» What you are asked to do: Copy out the full listing that comes next, exactly.

» Data:
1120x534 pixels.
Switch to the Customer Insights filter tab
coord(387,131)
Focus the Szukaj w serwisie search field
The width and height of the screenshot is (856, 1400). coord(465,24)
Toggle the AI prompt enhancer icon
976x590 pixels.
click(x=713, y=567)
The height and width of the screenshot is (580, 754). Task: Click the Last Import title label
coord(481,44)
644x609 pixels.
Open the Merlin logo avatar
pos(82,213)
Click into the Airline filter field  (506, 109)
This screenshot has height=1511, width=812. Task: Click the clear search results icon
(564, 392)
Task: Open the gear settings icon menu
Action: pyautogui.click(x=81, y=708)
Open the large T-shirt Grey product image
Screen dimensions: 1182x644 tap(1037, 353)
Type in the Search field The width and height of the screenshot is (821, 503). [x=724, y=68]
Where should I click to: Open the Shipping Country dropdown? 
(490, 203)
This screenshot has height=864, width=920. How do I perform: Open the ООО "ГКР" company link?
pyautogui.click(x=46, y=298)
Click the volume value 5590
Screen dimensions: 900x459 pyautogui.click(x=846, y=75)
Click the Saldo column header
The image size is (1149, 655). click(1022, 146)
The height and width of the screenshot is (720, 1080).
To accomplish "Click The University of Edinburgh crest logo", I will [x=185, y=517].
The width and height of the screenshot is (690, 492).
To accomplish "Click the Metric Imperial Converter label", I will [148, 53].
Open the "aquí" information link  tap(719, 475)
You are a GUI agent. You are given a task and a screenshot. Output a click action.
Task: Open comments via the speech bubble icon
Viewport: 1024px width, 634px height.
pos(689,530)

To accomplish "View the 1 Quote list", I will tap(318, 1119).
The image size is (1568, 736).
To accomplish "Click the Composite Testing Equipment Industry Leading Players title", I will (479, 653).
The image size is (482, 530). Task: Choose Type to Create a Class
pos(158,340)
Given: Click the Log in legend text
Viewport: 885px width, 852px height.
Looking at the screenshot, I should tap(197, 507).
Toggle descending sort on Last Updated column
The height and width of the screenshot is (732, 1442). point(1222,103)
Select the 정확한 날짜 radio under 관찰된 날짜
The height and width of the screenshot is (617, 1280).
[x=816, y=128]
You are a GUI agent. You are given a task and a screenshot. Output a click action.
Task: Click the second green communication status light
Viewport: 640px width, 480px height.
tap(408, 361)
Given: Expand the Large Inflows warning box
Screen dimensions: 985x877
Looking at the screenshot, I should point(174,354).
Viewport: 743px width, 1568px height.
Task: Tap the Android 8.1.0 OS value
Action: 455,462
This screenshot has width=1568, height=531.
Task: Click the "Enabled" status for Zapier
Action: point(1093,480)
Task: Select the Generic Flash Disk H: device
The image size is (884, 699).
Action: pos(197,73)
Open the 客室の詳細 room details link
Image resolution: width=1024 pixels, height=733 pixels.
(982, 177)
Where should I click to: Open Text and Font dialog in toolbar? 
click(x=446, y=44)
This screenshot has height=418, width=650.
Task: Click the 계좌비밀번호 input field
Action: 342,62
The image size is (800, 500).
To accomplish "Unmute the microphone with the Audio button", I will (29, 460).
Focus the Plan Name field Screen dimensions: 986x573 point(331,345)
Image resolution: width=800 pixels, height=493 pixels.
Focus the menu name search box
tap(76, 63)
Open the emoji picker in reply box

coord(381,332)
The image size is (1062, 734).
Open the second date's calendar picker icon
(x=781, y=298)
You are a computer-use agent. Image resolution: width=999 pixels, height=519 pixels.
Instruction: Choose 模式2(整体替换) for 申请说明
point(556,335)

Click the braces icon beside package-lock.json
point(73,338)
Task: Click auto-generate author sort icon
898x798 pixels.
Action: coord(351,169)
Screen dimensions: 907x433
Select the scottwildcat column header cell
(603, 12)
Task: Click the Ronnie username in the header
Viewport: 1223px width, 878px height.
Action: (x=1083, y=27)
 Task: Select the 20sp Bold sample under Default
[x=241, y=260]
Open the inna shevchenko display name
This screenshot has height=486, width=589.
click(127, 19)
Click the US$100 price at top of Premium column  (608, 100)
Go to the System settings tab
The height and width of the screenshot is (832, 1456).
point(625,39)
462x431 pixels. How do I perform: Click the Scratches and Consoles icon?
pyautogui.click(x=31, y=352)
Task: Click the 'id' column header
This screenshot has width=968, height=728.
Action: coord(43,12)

» Output below:
1120x534 pixels.
Switch to the Customer Insights filter tab
coord(387,131)
Focus the Szukaj w serwisie search field
The width and height of the screenshot is (856, 1400). coord(465,24)
Toggle the AI prompt enhancer icon
976x590 pixels.
click(x=713, y=567)
The height and width of the screenshot is (580, 754). Task: Click the Last Import title label
coord(481,44)
644x609 pixels.
Open the Merlin logo avatar
pos(82,213)
Click into the Airline filter field  (506, 109)
This screenshot has height=1511, width=812. Task: Click the clear search results icon
(564, 392)
Task: Open the gear settings icon menu
Action: pyautogui.click(x=81, y=708)
Open the large T-shirt Grey product image
Screen dimensions: 1182x644 tap(1037, 353)
Type in the Search field The width and height of the screenshot is (821, 503). [x=724, y=68]
Where should I click to: Open the Shipping Country dropdown? 
(490, 203)
This screenshot has height=864, width=920. How do I perform: Open the ООО "ГКР" company link?
pyautogui.click(x=46, y=298)
Click the volume value 5590
Screen dimensions: 900x459 pyautogui.click(x=846, y=75)
Click the Saldo column header
The image size is (1149, 655). click(1022, 146)
The height and width of the screenshot is (720, 1080).
To accomplish "Click The University of Edinburgh crest logo", I will [x=185, y=517].
The width and height of the screenshot is (690, 492).
To accomplish "Click the Metric Imperial Converter label", I will [148, 53].
Open the "aquí" information link  tap(719, 475)
You are a GUI agent. You are given a task and a screenshot. Output a click action.
Task: Open comments via the speech bubble icon
Viewport: 1024px width, 634px height.
pos(689,530)

To accomplish "View the 1 Quote list", I will tap(318, 1119).
The image size is (1568, 736).
To accomplish "Click the Composite Testing Equipment Industry Leading Players title", I will (479, 653).
The image size is (482, 530). Task: Choose Type to Create a Class
pos(158,340)
Given: Click the Log in legend text
Viewport: 885px width, 852px height.
Looking at the screenshot, I should tap(197, 507).
Toggle descending sort on Last Updated column
The height and width of the screenshot is (732, 1442). point(1222,103)
Select the 정확한 날짜 radio under 관찰된 날짜
The height and width of the screenshot is (617, 1280).
[x=816, y=128]
You are a GUI agent. You are given a task and a screenshot. Output a click action.
Task: Click the second green communication status light
Viewport: 640px width, 480px height.
tap(408, 361)
Given: Expand the Large Inflows warning box
Screen dimensions: 985x877
Looking at the screenshot, I should point(174,354).
Viewport: 743px width, 1568px height.
Task: Tap the Android 8.1.0 OS value
Action: 455,462
This screenshot has width=1568, height=531.
Task: Click the "Enabled" status for Zapier
Action: point(1093,480)
Task: Select the Generic Flash Disk H: device
The image size is (884, 699).
Action: pos(197,73)
Open the 客室の詳細 room details link
Image resolution: width=1024 pixels, height=733 pixels.
(982, 177)
Where should I click to: Open Text and Font dialog in toolbar? 
click(x=446, y=44)
This screenshot has height=418, width=650.
Task: Click the 계좌비밀번호 input field
Action: 342,62
The image size is (800, 500).
To accomplish "Unmute the microphone with the Audio button", I will (29, 460).
Focus the Plan Name field Screen dimensions: 986x573 point(331,345)
Image resolution: width=800 pixels, height=493 pixels.
Focus the menu name search box
tap(76, 63)
Open the emoji picker in reply box

coord(381,332)
The image size is (1062, 734).
Open the second date's calendar picker icon
(x=781, y=298)
You are a computer-use agent. Image resolution: width=999 pixels, height=519 pixels.
Instruction: Choose 模式2(整体替换) for 申请说明
point(556,335)

Click the braces icon beside package-lock.json
point(73,338)
Task: Click auto-generate author sort icon
898x798 pixels.
Action: coord(351,169)
Screen dimensions: 907x433
Select the scottwildcat column header cell
(603, 12)
Task: Click the Ronnie username in the header
Viewport: 1223px width, 878px height.
Action: (x=1083, y=27)
 Task: Select the 20sp Bold sample under Default
[x=241, y=260]
Open the inna shevchenko display name
This screenshot has height=486, width=589.
click(127, 19)
Click the US$100 price at top of Premium column  (608, 100)
Go to the System settings tab
The height and width of the screenshot is (832, 1456).
point(625,39)
462x431 pixels. How do I perform: Click the Scratches and Consoles icon?
pyautogui.click(x=31, y=352)
Task: Click the 'id' column header
This screenshot has width=968, height=728.
Action: coord(43,12)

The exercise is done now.